Transient loss of consciousness from syncope is a very common presentation in the ED, and it often has a benign etiology. Although one-third of these patients are admitted to the hospital, the majority of them will be discharged with a symptomatic diagnosis of “syncope and collapse.” A structured approach to the history, ECG assessment, risk assessment, and appropriate testing will help identify patients with life-threatening processes that do require admission.

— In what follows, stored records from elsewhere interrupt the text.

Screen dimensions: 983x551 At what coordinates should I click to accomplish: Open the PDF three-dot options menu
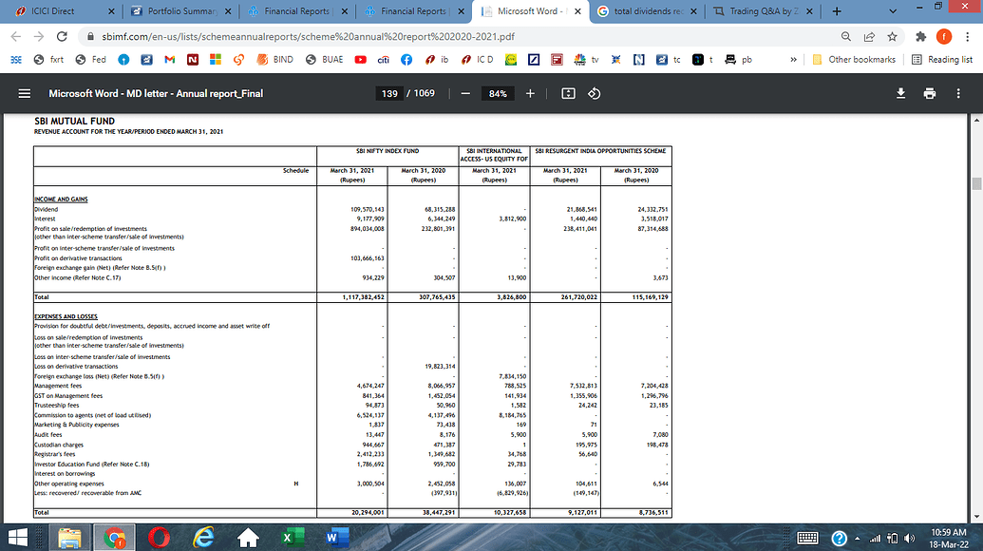pos(957,93)
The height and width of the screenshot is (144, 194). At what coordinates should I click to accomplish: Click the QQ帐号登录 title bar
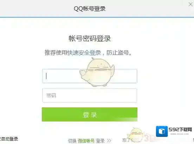(90, 9)
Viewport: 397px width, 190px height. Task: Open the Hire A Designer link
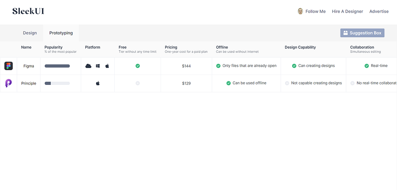[347, 12]
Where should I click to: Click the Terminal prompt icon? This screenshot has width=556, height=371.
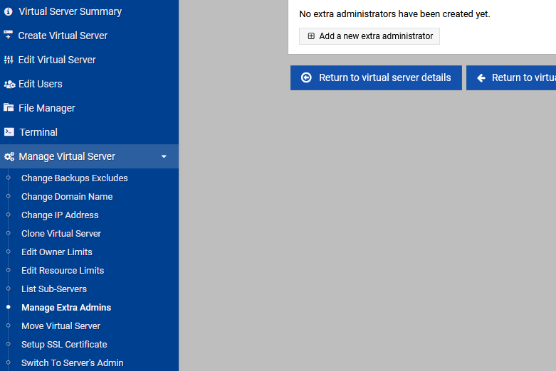(9, 132)
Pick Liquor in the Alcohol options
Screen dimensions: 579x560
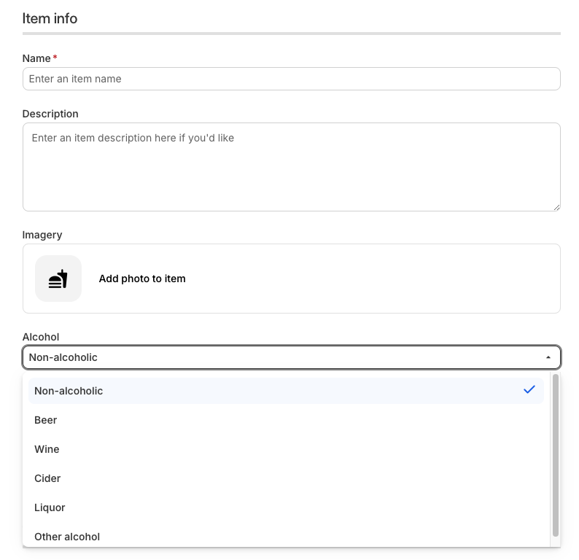point(286,508)
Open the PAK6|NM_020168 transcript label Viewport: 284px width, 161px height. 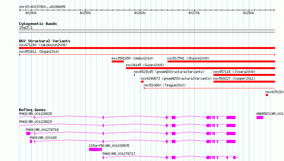[43, 138]
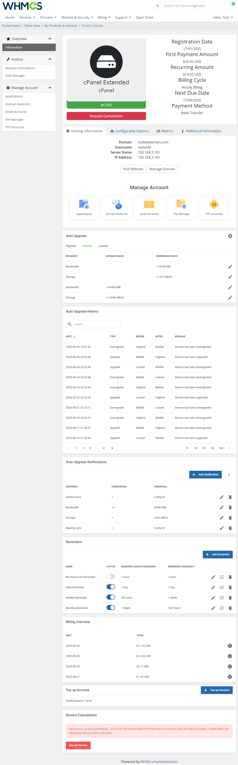Screen dimensions: 238x765
Task: Go to next history page arrow
Action: [x=112, y=448]
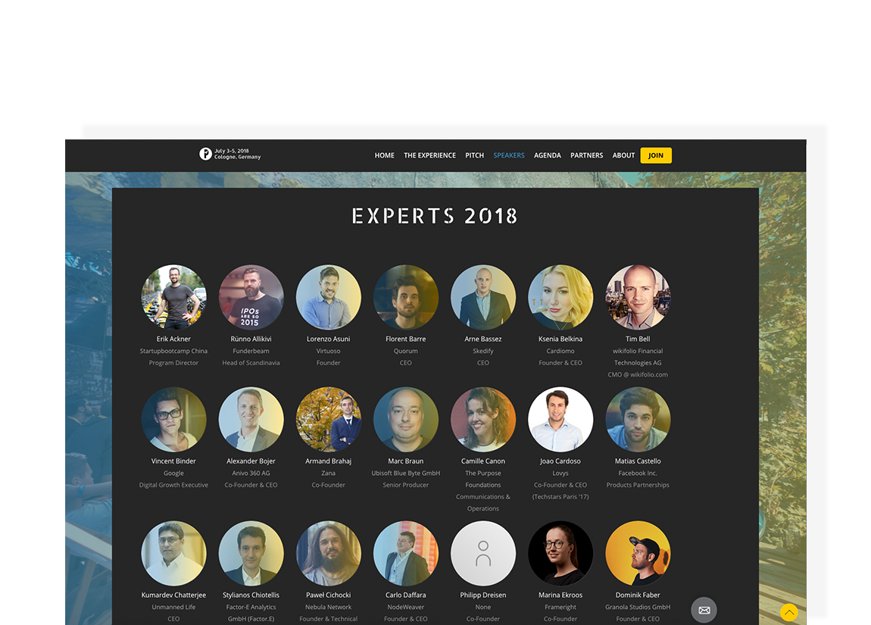Open Camille Canon's portrait thumbnail
871x625 pixels.
(x=483, y=420)
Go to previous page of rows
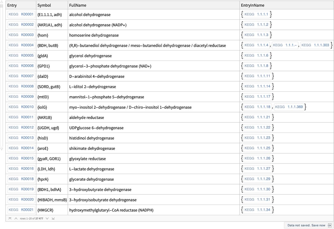Screen dimensions: 334x229 (16, 218)
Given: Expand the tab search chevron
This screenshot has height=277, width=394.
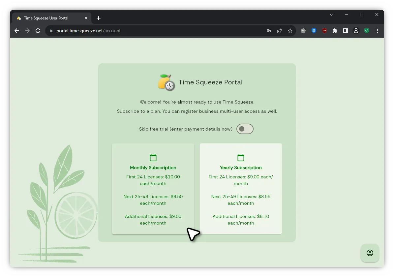Looking at the screenshot, I should (x=331, y=15).
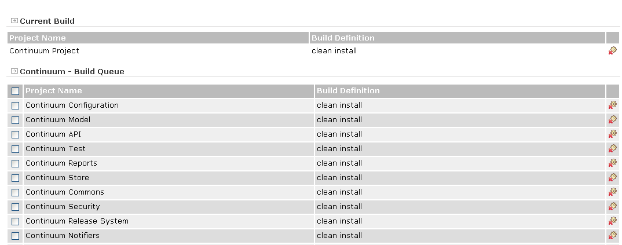Tick the Continuum Configuration checkbox
This screenshot has width=622, height=245.
pos(16,105)
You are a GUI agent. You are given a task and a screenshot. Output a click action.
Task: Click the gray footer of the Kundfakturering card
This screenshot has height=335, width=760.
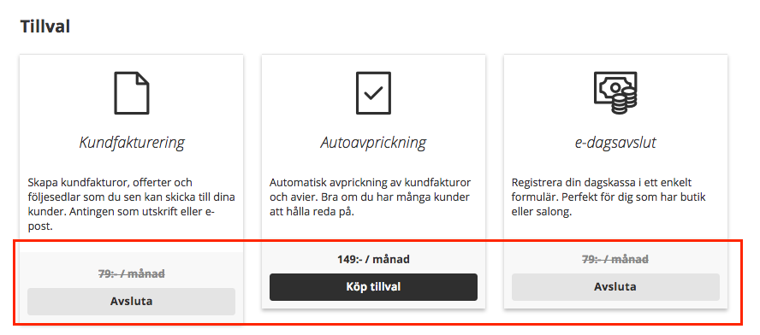pos(131,287)
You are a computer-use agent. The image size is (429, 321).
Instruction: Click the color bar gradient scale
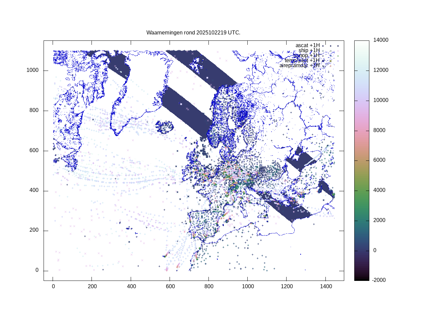tap(362, 161)
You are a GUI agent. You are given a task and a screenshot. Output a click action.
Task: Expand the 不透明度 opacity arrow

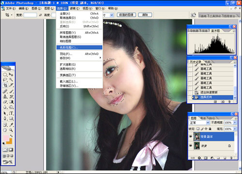(x=235, y=123)
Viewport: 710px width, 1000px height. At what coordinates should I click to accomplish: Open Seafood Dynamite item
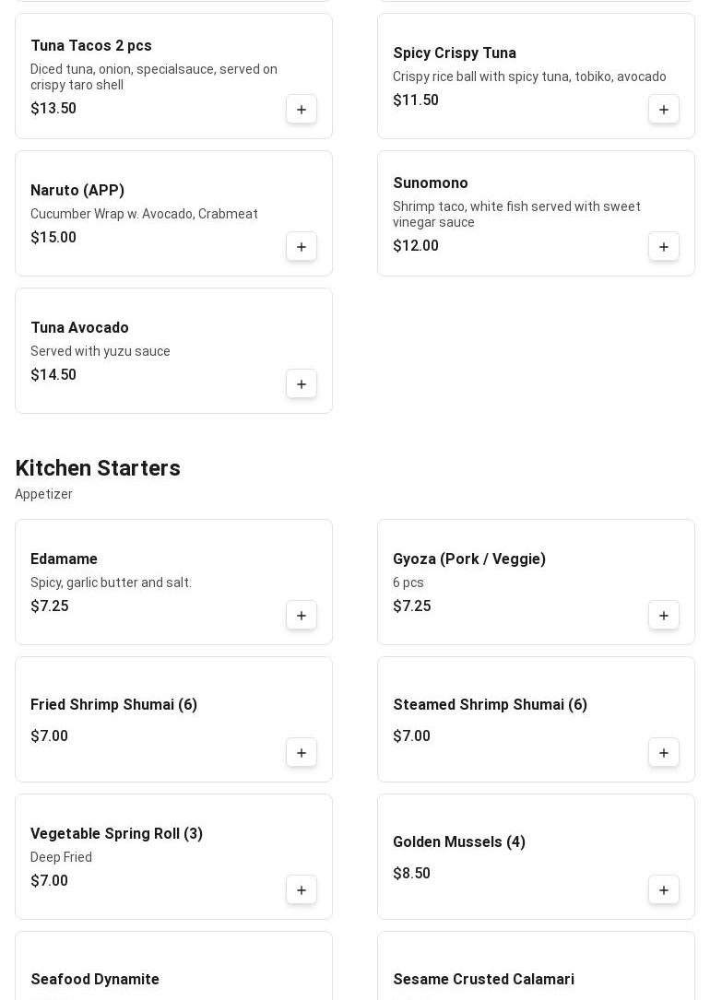tap(95, 979)
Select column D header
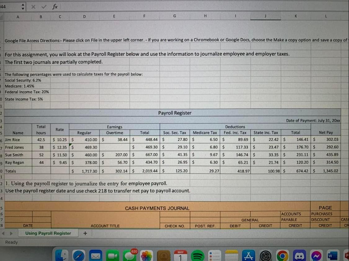This screenshot has height=261, width=349. [x=84, y=16]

This issue will review:

The physiologic basis for the 3 classifications: neurally mediated (reflex) syncope, orthostatic hypotension-caused syncope, and cardiac syncope

The most common life-threatening conditions that can present with syncope

The most helpful features to look for when differentiating seizure from syncope

Syncope mimics: neurologic, psychiatric, metabolic, and toxicologic

Identifying the highest risk historical features to guide disposition

Seven of the most commonly used clinical decision tools: how do they compare, how do they differ, and are any of them useful?

The particular concerns with elderly patients who present with syncope: falls, comorbid conditions, and underlying and undiagnosed conditions.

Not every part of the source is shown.